> SELECTED EXCERPT:
EXHIBIT 10.3
Pledge and Security Agreement
PLEDGE AND SECURITY AGREEMENT ("Agreement"), dated March 28, 2005, between
Xxxxxx X. Xxxxxxxx III, an individual with a residence of 00000 Xxxxx Xxxxx Xxx,
Xxx Xxxxx, Xxxxxxxxxx 00000 (the "Pledgor"), AICI, Inc, a corporation organized
and existing under the laws of the State of Nevada and having a place of
business at 0000 Xxxxx Xxxxxx Xxxxx, Xxxxx 000, Xxx Xxxxx, Xxxxxxxxxx 00000 (the
"Secured Party"), and Xxxxxxx X. Xxxxxxxxx PC, a professional law corporation
organized and existing under the laws of the State of California having its
principal place of business at 00000 Xxxxxxx Xxxxxx Xxxx, Xxxxx 000X, Xxx Xxxxx,
Xxxxxxxxxx 00000 ("Escrow Agent").
WHEREAS, Pledgor and Secured Party are parties to a certain Loan Agreement
dated March 25, 2005 (the "Loan Agreement") which Loan Agreement provides for
the loan to Pledgor by Secured Party certain funds as set forth in a Note of
even date.

> TASK TO COMPLETE:
Answer these about the pledge and security agreement above:
1. What date does the agreement carry?
2. Under which state's laws is the Secured Party organized?
3. What is the date of the Loan Agreement?

> LISTED ENTRIES:

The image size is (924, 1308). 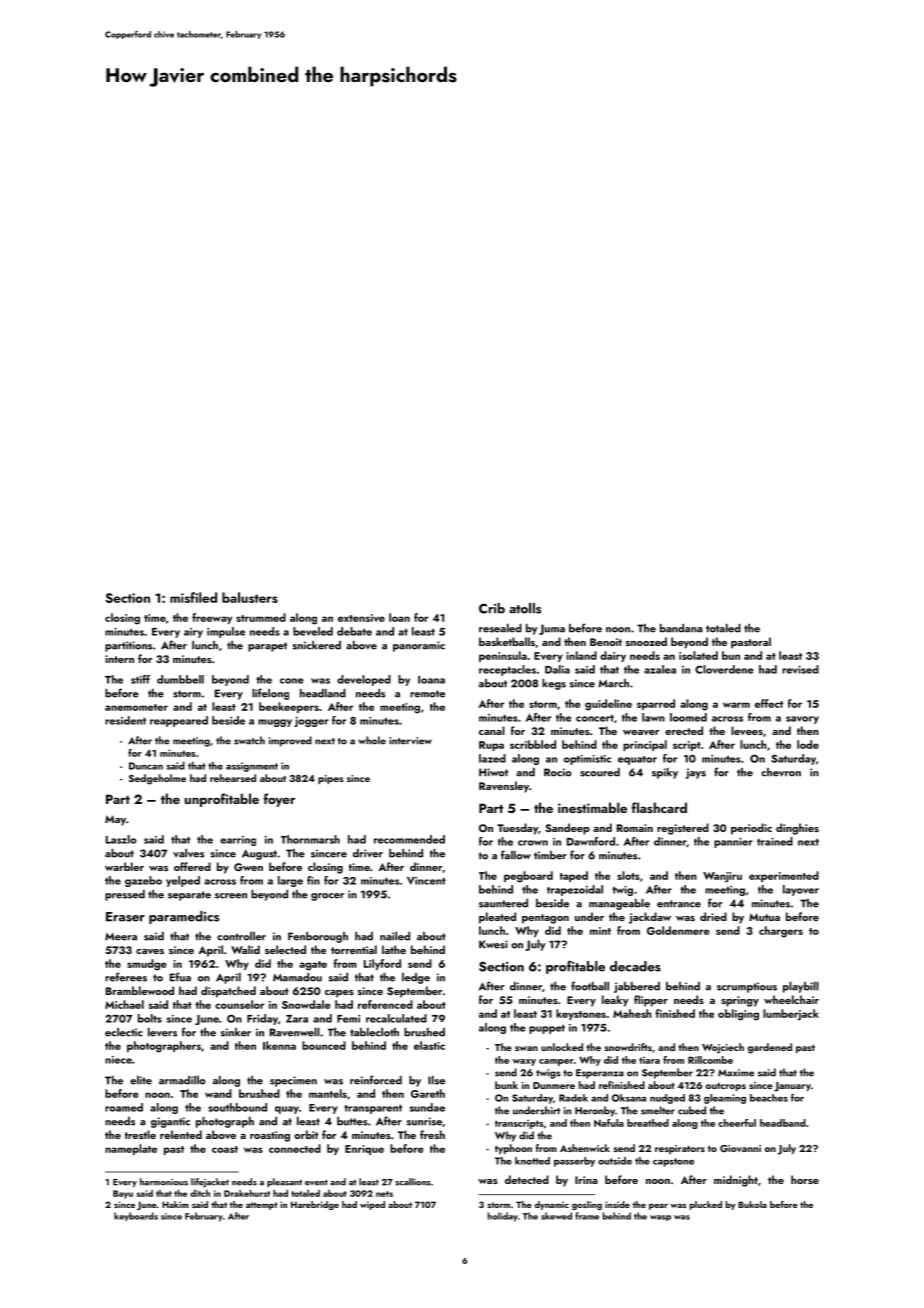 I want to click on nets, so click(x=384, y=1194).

* * *

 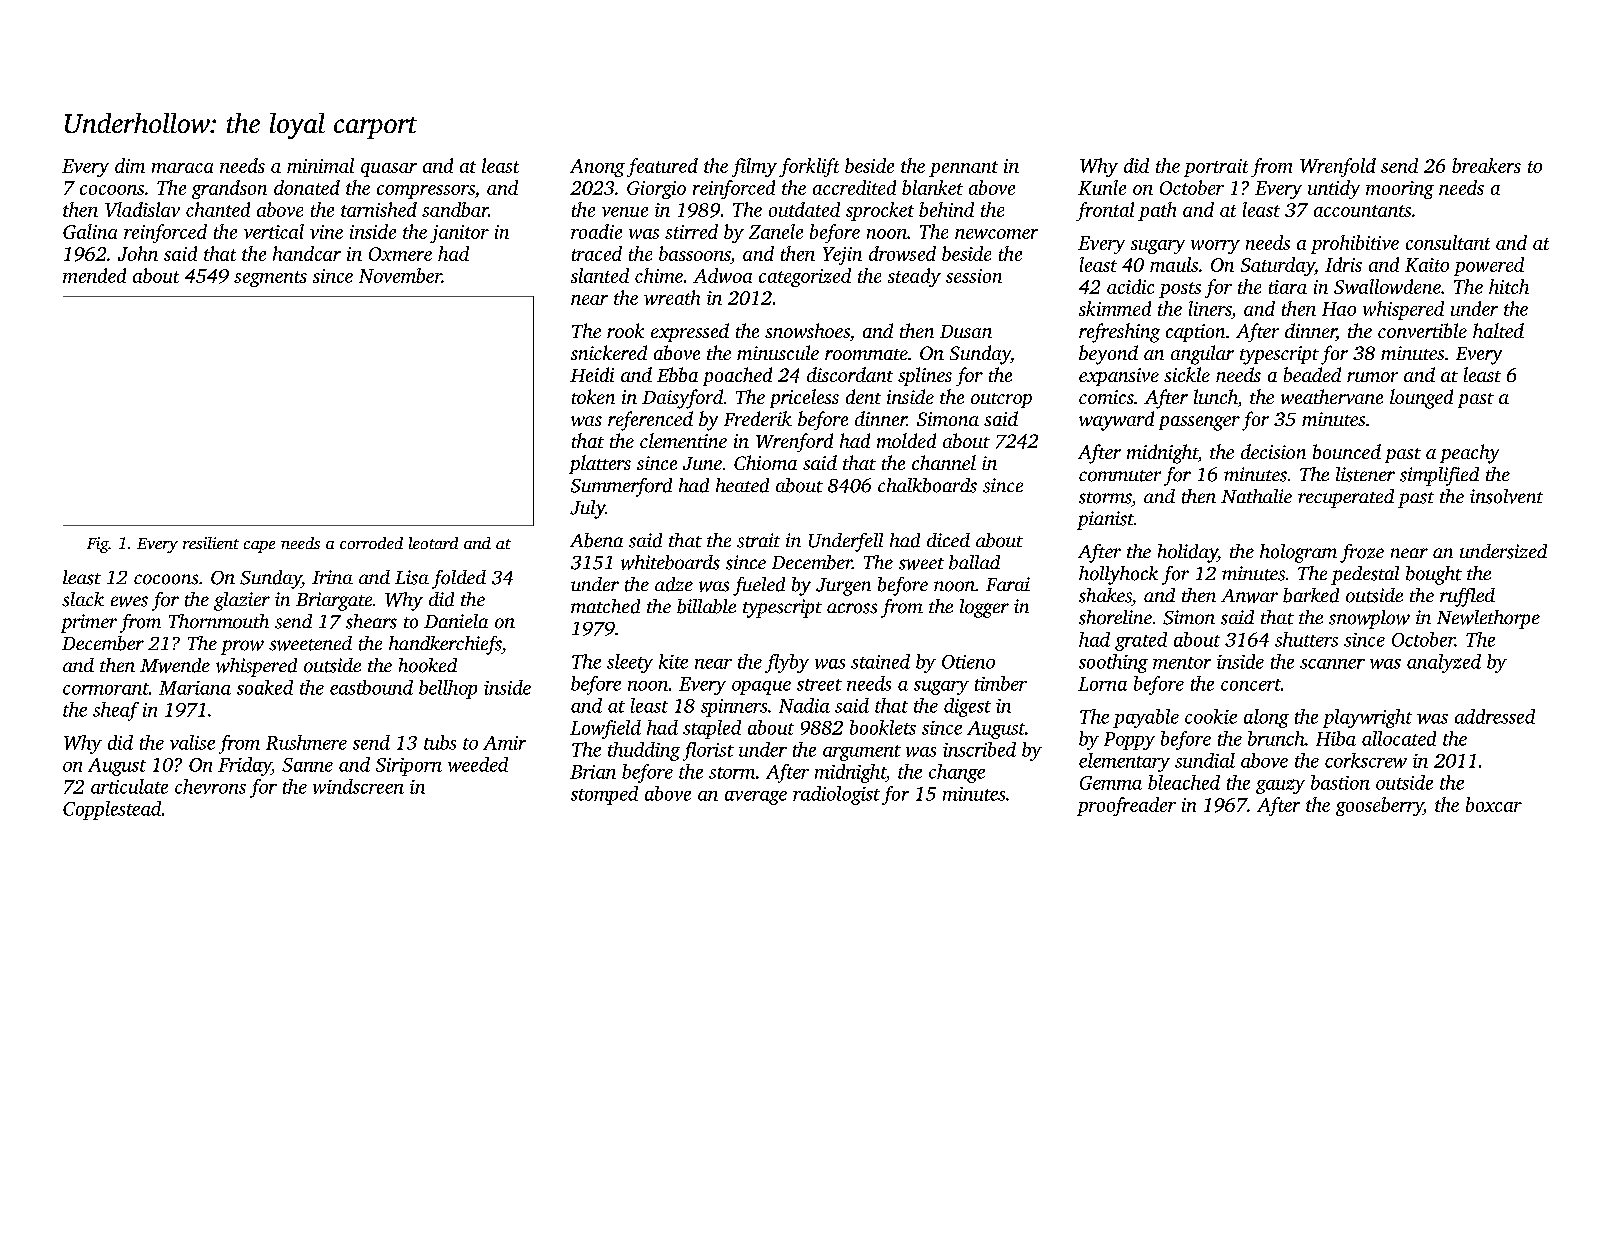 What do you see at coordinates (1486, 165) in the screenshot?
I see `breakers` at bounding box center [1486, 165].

> RESULT:
1. March 28, 2005
2. Nevada
3. March 25, 2005